Turning to the data. The data gives us 1990 US$ price GDP in a variety of countries and I simply normalise the GDP at 100 for 1929 and see when output returned back to its previous level for a few countries. The results surprised me. The UK seemed to have a relatively mild output recession following its exit from the Gold Standard in 1931. Following my previous blog, it is remarkable how often the exchange rate helps adjustment in the UK. The US did not return to its previous output level until 1936/7 but that masks positive growth from as early as 1933.
In some senses the US path is probably the worst we might expect given an absence of effective countercyclical monetary (Friedman and Schwartz, 1963) and fiscal policy and the adoption of protectionism, which exacerbated negative trade multipliers.

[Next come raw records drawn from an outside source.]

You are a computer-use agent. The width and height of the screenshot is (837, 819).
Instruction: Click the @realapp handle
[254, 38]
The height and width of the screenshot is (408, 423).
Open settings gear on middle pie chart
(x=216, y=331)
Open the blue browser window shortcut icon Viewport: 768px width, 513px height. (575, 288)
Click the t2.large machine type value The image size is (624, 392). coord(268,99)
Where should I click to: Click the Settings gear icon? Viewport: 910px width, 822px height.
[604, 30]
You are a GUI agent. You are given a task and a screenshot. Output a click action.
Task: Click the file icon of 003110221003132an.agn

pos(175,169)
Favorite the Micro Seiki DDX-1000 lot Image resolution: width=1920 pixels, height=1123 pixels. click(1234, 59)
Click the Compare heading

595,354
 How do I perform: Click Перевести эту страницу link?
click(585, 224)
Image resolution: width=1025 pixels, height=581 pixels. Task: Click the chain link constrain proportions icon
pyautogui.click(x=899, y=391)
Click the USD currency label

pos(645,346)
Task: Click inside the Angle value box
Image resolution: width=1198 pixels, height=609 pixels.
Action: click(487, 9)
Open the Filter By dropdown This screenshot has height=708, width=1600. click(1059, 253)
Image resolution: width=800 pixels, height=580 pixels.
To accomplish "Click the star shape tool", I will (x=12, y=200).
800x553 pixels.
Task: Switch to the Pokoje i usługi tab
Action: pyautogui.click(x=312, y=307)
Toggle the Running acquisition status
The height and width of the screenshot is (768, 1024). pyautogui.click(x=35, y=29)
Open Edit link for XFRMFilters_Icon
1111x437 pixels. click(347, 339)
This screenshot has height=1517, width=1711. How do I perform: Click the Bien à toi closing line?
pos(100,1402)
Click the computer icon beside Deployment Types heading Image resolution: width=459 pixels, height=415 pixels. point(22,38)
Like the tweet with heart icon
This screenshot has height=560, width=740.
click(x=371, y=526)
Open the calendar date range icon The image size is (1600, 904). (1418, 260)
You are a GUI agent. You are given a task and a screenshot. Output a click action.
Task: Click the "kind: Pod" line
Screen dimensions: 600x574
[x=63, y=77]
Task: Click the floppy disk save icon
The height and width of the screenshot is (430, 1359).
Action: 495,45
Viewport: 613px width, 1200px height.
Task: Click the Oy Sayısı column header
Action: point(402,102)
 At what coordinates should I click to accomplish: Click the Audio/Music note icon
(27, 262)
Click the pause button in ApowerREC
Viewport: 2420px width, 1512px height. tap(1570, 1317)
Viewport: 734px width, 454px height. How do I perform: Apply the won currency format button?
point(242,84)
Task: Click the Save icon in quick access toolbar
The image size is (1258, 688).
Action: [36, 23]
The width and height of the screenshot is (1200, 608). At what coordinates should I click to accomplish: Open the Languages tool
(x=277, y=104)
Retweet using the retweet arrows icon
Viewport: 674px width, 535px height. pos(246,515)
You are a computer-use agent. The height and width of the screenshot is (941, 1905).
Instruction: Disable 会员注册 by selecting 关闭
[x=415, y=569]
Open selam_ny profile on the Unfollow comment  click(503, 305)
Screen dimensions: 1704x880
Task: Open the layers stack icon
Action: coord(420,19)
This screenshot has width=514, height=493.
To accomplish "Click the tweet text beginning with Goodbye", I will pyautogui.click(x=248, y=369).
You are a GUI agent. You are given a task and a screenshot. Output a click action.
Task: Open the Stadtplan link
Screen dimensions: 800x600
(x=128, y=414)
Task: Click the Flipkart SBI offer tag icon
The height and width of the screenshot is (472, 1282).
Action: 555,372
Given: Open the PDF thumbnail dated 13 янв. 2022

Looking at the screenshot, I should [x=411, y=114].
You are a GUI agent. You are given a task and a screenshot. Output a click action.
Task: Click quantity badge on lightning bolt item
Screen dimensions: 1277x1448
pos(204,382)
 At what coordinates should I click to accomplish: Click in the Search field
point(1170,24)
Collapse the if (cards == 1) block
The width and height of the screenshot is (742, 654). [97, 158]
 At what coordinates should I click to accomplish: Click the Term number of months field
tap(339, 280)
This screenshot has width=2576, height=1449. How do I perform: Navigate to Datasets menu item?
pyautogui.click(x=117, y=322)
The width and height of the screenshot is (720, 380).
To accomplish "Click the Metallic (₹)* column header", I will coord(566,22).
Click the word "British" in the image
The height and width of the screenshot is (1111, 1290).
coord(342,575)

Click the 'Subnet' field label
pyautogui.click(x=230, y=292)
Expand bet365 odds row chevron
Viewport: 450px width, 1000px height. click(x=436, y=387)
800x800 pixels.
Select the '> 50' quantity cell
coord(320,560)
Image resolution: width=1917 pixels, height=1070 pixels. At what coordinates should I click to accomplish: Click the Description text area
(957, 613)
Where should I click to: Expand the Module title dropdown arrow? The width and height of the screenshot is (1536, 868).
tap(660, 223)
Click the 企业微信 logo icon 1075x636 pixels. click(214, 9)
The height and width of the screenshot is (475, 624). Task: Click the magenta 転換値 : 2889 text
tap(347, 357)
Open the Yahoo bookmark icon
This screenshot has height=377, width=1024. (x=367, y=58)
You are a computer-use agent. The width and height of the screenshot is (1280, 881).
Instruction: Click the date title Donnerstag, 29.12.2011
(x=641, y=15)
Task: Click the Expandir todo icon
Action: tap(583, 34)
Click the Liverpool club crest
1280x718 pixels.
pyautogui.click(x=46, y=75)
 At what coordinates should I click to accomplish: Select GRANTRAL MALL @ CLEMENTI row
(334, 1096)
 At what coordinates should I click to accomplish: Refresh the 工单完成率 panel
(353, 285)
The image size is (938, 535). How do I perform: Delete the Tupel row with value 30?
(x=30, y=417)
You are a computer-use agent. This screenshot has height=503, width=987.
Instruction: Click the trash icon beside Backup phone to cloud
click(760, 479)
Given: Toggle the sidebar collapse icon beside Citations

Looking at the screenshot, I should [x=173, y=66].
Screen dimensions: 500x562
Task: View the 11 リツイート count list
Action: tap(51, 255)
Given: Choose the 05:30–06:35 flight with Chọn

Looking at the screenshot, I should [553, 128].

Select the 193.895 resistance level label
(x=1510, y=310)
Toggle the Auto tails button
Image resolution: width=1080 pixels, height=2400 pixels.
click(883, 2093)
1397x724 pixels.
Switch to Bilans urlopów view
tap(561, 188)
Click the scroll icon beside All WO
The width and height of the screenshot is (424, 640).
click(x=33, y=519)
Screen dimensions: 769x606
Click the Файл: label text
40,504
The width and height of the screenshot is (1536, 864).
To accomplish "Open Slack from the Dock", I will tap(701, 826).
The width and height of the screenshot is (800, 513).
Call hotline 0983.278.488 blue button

The stylised fact for the Great Depression is that world trade (exports plus imports) in 1913 US$ constant prices was around US$36bn in 1929 and fell to $25bn in 1938 i.e. around 33% and world output over the same period moved from US$241bn to US$270bn, which meant that the fraction of trade to GDP fell from around 15% in 1929 to 9% by 1938 (Estevadeordal, et al, QJE, 2003).
For obvious reason, we may not want to dwell on the militaristic solutions in Japan and Germany but, at a stretch, these might be analogous to making some kind of point that with the right kind of demand management, economic growth might return quickly and rapidly. So the question then is whether extreme monetary and fiscal policy stimuli currently being developed are sufficient to drive demand in the absence of much global demand (recent market inflation expectations data suggests this might be the case)? And under what circumstances will the saving nations (e.g. China) shift their investment functions outwards – as this will probably require some reform of their financial institutions it will probably not happen anytime soon? A financial crisis is difficult as it impacts on demand, as agents’ wealth and ability to smooth consumption evaporates, and it impacts on supply, with capital and labour shedding resulting. So we know that output will fall and demand management can have, at best, a temporary impact. So in the end the authorities simply do what they can, given tremendous uncertainties, and hope that confidence returns.